Here’s an example: I went into Microsoft Word clip art and found 5 photo images of familiar tools.
Instead of using them to recite “5 Little Tools,” I just put them all on the board. Sometimes I’ll say, “Wow, look, our workbench is a little messy! We better clean up our tools. Let’s start by cleaning up the tool that you use to hit nails. Which tool is that?” I give the kids time to answer, or tell me about the time THEY used a hammer, or to tell us that Uncle Andy has a hammer…you know how it goes! Then I say, “Right! You use a hammer to hit nails! This is the hammer.”
Or instead of establishing a clean-up scenario, I might just say, “Our last book was about building a house. Here’s some tools you might use to build a house! Which tool is the level? Do you know?”
Another way to start is to pick up a tool and say, “This tool is a saw. What do you know about saws? Right! Saws are very sharp and cut wood.”
Either way, there’s no rhyme to memorize, and the kids get a chance to really engage with you about something related to your storytime theme. Easy-peasy. Other things you could “clean up” might be toys, or clothes, or tableware. What else?
I might say, “If you were in outer space, you’d have to wear some special clothes! What do you think you’d have to wear?” Then one by one, we’d talk about the helmet, boots, and gloves, and finally I would put out the astronaut, all suited up. (I’ve done this with the babies, even, by emphasizing body parts: “This is a helmet! You wear a helmet on your head. Where is your head?”)
What other sets of clothes and equipment could you do? I have a cowboy set! What about a king or queen, with a robe, crown, and scepter? This is great for vocabulary building!
A final non-rhyme flannel board I’ve used is the Guessing Game. I have a few of these now!
In one type, I laminate clip art images, or color copies from a book’s illustrations, or make lift the flap houses. I put them all on the board, with a small image tucked behind one of the pieces. For the houses, I put a picture under one of the door flaps.
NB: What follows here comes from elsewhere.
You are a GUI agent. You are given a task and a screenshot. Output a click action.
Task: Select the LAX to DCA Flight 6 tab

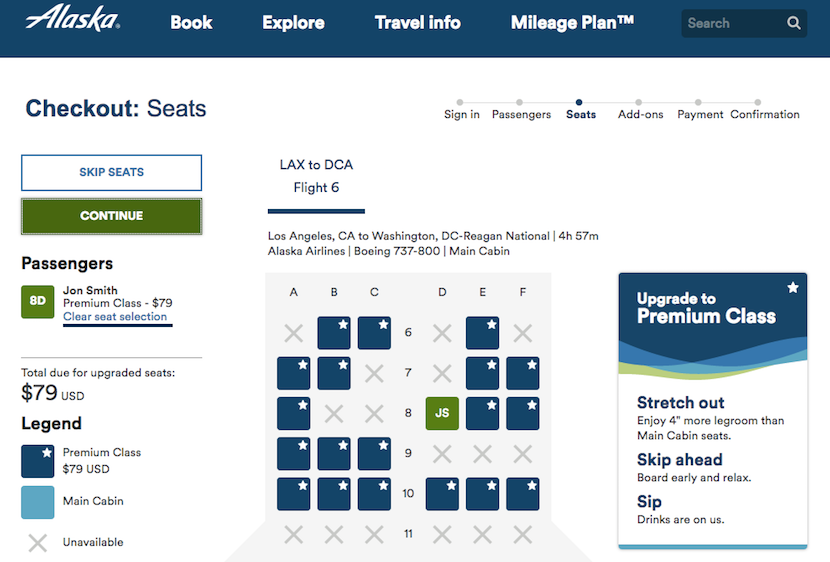tap(316, 176)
Then I say, “Blue Bird, are you in the red tree? Which tree has red leaves?” Or, “Puppy Dog, are you in the green house?” We just keep looking until we find them!
For another type of guessing game, I used clip art to make several sets of one big animal and one small animal in matching pairs. I’ll put the big animals all on the flannel board, then show the kids one of the small animals. “Little bear, can you find your Mommy? Is this the mommy bear? No! This is the big blue whale! Here is the mommy bear! She is brown just like her baby.”
I’ll never stop using the “Five Little Whatsits” rhymes completely, but by not using them as often, I’m keeping them fresher for my storytime kids–and for me.
(Ed. 11/11: I am no longer sharing my clip art files due to copyright concerns, so I’ve taken down the link to the files. However, if you search in Microsoft Word clip art you may find the original imeages I started with.)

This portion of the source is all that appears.